O widzisz, a u mnie to ostatnio iPhone płata figle, ale na szczęście okazują się być tylko chwilowe 🙂
Widze, ze mamy wiele wspolnego 🙂 Kiedys myslalam, ze to normalne, ze wszystkie komputery sa wolne, a potem kupilismy Maca 😀 Trello i Spotify to aplikacje, bez ktorych nie wyobrazam sobie zycia. W Trello mam doslownie wszystko – notatki, linki, zadania, przypomnienia. A Spotify umila mi jazde na rowerze do i z pracy 🙂
Sporo trafnych spostrzeżeń, część z Twoich propozycji stosuję od dawna, kilka innych muszę spróbować. 😉
Zastanawiam mnie ten aparat – ja sama mam kompakta, ale niestety mi nie wystarcza no i tak myslę i myślę co tu zrobić, zastanawiałam sie nad lustrzanką ale nie interesuje się fotografia w az takim stopniu i nie bede wykorzystywac jej potencialu, będę nim robić bardziej codzienne ujęcia, ewentualnie w podróży.
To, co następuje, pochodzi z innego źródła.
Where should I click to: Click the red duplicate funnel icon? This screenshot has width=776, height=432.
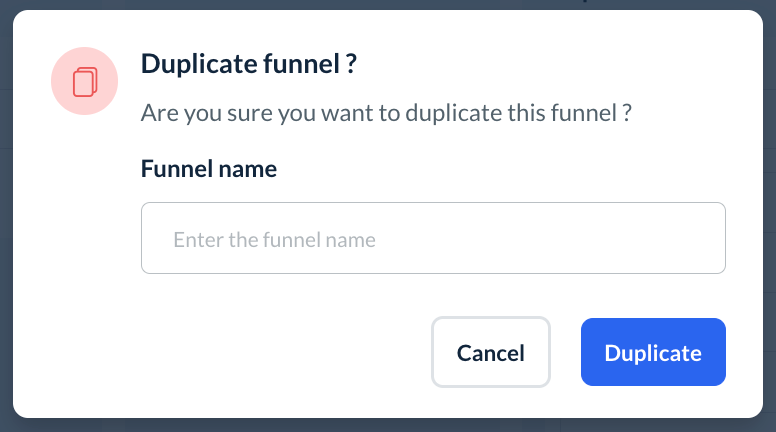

Wpisałem ten model do Google ale wyszło mi mnóstwo również innych aparatów, mogłabym prosić o jakiegoś bezpośredniego linka? 🙂
To dokładnie ten model http://www.optyczne.pl/213.1-Test_aparatu-Fujifilm_X20___Wstęp.html
Wpis, który na pewno mi się przyda, a przy okazji poszerzy moją wiedzę i umiejętności związane z blogowaniem. Kiedyś napisałam, że to temat rzeka, a ja wiem jeszcze zbyt mało. Znowu dowiedziałam się czegoś nowego i na pewno tutaj zostanę 🙂
Korzystając z okazji, chciałam jeszcze zapytać o licencję, na jakiej można korzystać z Lightrooma. Będę bardzo wdzięczna za odpowiedź.
Pozdrawiam
Czy Affinity Designer może zastąpić InDesigne? Sam skład pewnie nie jest problemem ale co z przygotowaniem PDFa dla drukarni?